This woman or girl I shall call the positive spinster—that is to say, the type of unmarried female who says “Yea” emphatically to life, and whose tendency will always be to favour those opportunities, circumstances, and directions in her life which promise to lead her to motherhood and the normal functioning of her body.
(2) In the unmarried woman, however, whose body is not sufficiently healthy or tonic to act normally, there are the same forces present, driving her to employ her reproductive organs; but the insistence of these forces not being very great, the drive is hardly felt, or not felt at all. The ancestral habit, although the same of course, speaks with a fainter voice, and the correlation of organs which are less tonic and less healthy perforce generates a less impetuous impulse.

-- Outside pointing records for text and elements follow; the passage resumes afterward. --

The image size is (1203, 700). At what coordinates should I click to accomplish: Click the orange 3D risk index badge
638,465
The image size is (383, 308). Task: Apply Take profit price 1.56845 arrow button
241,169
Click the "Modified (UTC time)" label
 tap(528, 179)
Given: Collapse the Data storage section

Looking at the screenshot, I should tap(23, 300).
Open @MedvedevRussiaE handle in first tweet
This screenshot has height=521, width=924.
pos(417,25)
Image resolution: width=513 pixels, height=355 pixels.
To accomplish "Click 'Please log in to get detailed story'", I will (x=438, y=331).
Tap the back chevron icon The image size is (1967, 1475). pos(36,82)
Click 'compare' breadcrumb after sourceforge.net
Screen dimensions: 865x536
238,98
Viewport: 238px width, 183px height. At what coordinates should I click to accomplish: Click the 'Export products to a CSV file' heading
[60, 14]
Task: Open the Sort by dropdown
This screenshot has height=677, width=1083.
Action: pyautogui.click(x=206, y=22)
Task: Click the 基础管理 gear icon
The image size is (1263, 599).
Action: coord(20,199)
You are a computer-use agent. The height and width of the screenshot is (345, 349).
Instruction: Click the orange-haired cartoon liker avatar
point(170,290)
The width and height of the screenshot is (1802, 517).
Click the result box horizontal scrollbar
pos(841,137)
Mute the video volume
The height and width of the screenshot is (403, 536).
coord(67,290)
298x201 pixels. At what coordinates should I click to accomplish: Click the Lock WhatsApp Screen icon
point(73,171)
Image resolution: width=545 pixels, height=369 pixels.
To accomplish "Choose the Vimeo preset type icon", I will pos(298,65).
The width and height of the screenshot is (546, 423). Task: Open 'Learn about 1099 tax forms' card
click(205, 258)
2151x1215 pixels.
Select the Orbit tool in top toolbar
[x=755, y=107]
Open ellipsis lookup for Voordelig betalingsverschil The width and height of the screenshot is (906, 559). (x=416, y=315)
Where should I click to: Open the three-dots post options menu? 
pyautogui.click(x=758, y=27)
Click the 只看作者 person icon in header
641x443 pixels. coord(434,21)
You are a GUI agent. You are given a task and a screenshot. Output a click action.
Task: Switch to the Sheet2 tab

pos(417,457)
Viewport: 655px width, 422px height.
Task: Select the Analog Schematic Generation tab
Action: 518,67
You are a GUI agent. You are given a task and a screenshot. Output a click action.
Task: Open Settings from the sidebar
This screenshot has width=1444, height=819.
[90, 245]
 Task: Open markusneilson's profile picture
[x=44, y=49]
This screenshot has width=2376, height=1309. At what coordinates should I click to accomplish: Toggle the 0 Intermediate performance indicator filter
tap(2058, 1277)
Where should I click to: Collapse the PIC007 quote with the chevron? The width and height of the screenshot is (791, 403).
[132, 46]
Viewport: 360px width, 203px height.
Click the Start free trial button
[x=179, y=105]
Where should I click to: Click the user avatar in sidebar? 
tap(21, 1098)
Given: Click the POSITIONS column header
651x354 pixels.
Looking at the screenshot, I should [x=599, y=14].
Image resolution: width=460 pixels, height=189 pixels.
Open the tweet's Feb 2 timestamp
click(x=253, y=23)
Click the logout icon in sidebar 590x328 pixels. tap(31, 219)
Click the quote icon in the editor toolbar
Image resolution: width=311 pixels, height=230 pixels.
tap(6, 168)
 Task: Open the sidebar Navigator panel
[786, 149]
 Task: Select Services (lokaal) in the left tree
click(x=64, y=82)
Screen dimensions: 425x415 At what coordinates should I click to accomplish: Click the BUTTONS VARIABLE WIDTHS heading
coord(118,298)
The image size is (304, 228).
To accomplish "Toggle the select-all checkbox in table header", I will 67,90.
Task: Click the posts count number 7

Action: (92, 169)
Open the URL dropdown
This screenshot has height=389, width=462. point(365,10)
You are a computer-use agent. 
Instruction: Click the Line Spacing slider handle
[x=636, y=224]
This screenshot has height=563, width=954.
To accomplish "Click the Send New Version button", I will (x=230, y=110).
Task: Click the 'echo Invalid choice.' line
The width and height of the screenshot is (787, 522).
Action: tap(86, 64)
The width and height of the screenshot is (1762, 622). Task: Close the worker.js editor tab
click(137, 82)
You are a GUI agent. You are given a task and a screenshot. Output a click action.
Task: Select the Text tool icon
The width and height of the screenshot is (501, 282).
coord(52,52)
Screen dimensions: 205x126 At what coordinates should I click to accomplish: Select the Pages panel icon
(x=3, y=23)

This woman or girl I shall call the negative spinster—that is to say, she is the type of unmarried female who either says “Nay” emphatically to life, and who will not hasten to seize opportunities that promise to lead to motherhood, or else she will be listless and apathetic about the whole matter, unconsciously so, and therefore consciously uninterested, unmoved by any of its aspects.
These two types of spinsters will now be examined separately.
(1) THE POSITIVE SPINSTER
She is usually a great conscious sufferer, sometimes both mentally and physically; for, while she possesses the physical equipment for marriage in a highly tonic condition, with all the potential virtues of the mother, this equipment and these virtues never have the opportunity of deploying their power.
She may, at the cost of great pains, develop other virtues and other adaptations; but the fact to be remembered about her is, that the functions for which she is best fitted and the virtues which are most essentially hers, cannot be used in her life.
Whatever else she may become—that is always her second calling. Her true vocation will have been missed. What perfection soever she may attain in her second calling, will always be inferior to that which she would certainly have shown in the calling for which she was primarily and chiefly endowed.
In addition, however, to the extra fatigue, worry, pains and distaste always connected with pursuing a vocation not primarily one’s own, she herself will always feel and reveal the disillusionment and bitter regret of one who is conscious of having been designed for something different. The mood of the artist whom circumstances have compelled to adopt accountancy for a livelihood, will be her constant mood.
In addition to being a person pursuing a wrong vocation, in this sense, however, she will feel something more than the artist who is doomed to accountancy. She will feel “out of it,” as the popular expression has it—outside that which is most thrilling, most enthralling, and most universally interesting, outside the main Stream of Life itself.